━━━━━ Excerto citado

A parentalidade 'autoritativa' procura encontrar um equilíbrio entre estrutura e carinho.
“Está mais centrada na ideia de melhorar a sua capacidade de compreender o que se está a passar consigo próprio, os seus próprios sentimentos”, esclarece Razzino. “Os pais estão realmente concentrados em ter empatia pela criança, em ter respeito quando falam com ela e compreendem que os seus sentimentos são válidos.” Ainda assim, “mantêm alguns limites muito firmes e claros”.
A parentalidade gentil não está entre os principais estilos parentais. Embora seja popular nas redes sociais, é um termo relativamente novo que não foi muito descrito na literatura científica.
O que é que os influenciadores querem dizer com "parentalidade gentil"?
Num estudo de 2024, as investigadoras Annie Pezalla e Alice Davidson procuraram investigar o que os influenciadores da parentalidade nas redes sociais queriam dizer quando falavam de parentalidade gentil.
"Aqueles que se identificaram como gentis realmente priorizaram a regulação das emoções. São pais que querem manter a calma a todo o custo, se possível, (incluindo) a sua energia e emoções", refere Pezalla, professora assistente convidada de psicologia no Macalester College em St.Paul, Minnesota.
“Parecem-nos pais autoritários, na sua maioria, como se estivessem a tentar manter limites e a praticar consequências com os filhos”, diz, “apesar de mostrarem o tipo de afeto sem limites aos filhos que os pais tipicamente permissivos mostram”.
A parentalidade gentil, tal como a parentalidade 'autoritativa', realça a importância dos limites, mantendo o afeto e a empatia, afirma. No entanto, este conceito é aplicado de forma diferente em diferentes famílias.

━━━━━━━━━━
━━━━━ Dados fornecidos

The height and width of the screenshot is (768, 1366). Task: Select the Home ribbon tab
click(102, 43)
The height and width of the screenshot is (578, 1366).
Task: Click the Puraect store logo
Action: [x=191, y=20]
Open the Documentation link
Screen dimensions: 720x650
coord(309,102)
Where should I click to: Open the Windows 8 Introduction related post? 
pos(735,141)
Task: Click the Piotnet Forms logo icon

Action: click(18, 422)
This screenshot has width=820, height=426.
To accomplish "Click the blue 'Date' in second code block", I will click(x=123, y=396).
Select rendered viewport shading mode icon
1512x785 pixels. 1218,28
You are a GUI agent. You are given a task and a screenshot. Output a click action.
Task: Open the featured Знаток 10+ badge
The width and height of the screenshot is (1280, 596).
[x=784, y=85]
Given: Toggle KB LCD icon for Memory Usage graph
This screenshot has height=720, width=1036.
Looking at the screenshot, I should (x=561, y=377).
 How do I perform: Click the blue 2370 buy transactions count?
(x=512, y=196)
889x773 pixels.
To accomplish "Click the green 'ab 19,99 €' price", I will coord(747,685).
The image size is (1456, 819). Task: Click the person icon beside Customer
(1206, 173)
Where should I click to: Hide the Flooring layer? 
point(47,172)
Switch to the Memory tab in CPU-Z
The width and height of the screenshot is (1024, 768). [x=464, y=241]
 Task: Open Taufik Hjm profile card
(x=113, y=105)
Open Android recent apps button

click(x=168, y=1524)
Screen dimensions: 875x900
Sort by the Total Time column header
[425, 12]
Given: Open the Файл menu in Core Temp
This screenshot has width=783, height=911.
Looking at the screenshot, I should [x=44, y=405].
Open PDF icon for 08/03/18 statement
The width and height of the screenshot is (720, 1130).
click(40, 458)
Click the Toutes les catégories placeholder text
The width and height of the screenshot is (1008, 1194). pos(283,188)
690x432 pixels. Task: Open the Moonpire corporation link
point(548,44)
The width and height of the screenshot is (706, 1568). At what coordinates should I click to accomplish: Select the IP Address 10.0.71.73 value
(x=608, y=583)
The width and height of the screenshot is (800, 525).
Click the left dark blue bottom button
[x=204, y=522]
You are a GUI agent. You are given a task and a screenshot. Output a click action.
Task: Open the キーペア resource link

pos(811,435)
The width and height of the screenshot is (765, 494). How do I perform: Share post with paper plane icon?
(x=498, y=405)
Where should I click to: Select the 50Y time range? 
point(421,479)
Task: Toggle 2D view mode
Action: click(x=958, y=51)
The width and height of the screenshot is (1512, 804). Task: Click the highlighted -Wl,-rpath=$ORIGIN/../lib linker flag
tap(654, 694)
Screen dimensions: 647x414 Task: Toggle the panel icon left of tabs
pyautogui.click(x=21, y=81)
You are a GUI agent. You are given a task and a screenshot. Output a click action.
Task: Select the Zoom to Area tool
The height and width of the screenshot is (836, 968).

━━━━━━━━━━

• [As tarefas]:
**A)** Segundo o excerto, que cargo ocupa Pezalla?
**B)** Enumere todas as pessoas mencionadas pelo nome no excerto.
**C)** Traduza para inglês a seguinte frase do excerto: "A parentalidade gentil não está entre os principais estilos parentais."

• [Soluções das tarefas]:
**A)** Pezalla é professora assistente convidada de psicologia no Macalester College, em St. Paul, Minnesota.

**B)** Razzino, Annie Pezalla e Alice Davidson.

**C)** Gentle parenting is not among the main parenting styles.